====== EXCERPTED DATA

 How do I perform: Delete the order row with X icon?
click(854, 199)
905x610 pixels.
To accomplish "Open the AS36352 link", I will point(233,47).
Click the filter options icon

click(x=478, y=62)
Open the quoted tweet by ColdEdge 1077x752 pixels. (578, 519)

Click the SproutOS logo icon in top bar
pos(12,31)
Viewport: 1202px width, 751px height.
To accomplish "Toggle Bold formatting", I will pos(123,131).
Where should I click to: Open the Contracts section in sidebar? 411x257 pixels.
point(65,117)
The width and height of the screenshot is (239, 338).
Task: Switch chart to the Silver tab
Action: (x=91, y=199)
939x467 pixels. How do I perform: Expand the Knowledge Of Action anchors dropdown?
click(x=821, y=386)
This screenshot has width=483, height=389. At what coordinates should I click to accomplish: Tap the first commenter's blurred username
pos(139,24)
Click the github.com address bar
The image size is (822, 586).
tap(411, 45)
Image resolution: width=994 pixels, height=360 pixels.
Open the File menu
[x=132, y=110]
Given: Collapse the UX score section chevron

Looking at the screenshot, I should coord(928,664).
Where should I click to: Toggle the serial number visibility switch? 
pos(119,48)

============

Retype every line above with nothing changed.

 How do I perform: Delete the order row with X icon?
click(854, 199)
905x610 pixels.
To accomplish "Open the AS36352 link", I will point(233,47).
Click the filter options icon

click(x=478, y=62)
Open the quoted tweet by ColdEdge 1077x752 pixels. (578, 519)

Click the SproutOS logo icon in top bar
pos(12,31)
Viewport: 1202px width, 751px height.
To accomplish "Toggle Bold formatting", I will pos(123,131).
Where should I click to: Open the Contracts section in sidebar? 411x257 pixels.
point(65,117)
The width and height of the screenshot is (239, 338).
Task: Switch chart to the Silver tab
Action: (x=91, y=199)
939x467 pixels. How do I perform: Expand the Knowledge Of Action anchors dropdown?
click(x=821, y=386)
This screenshot has width=483, height=389. At what coordinates should I click to accomplish: Tap the first commenter's blurred username
pos(139,24)
Click the github.com address bar
The image size is (822, 586).
tap(411, 45)
Image resolution: width=994 pixels, height=360 pixels.
Open the File menu
[x=132, y=110]
Given: Collapse the UX score section chevron

Looking at the screenshot, I should coord(928,664).
Where should I click to: Toggle the serial number visibility switch? 
pos(119,48)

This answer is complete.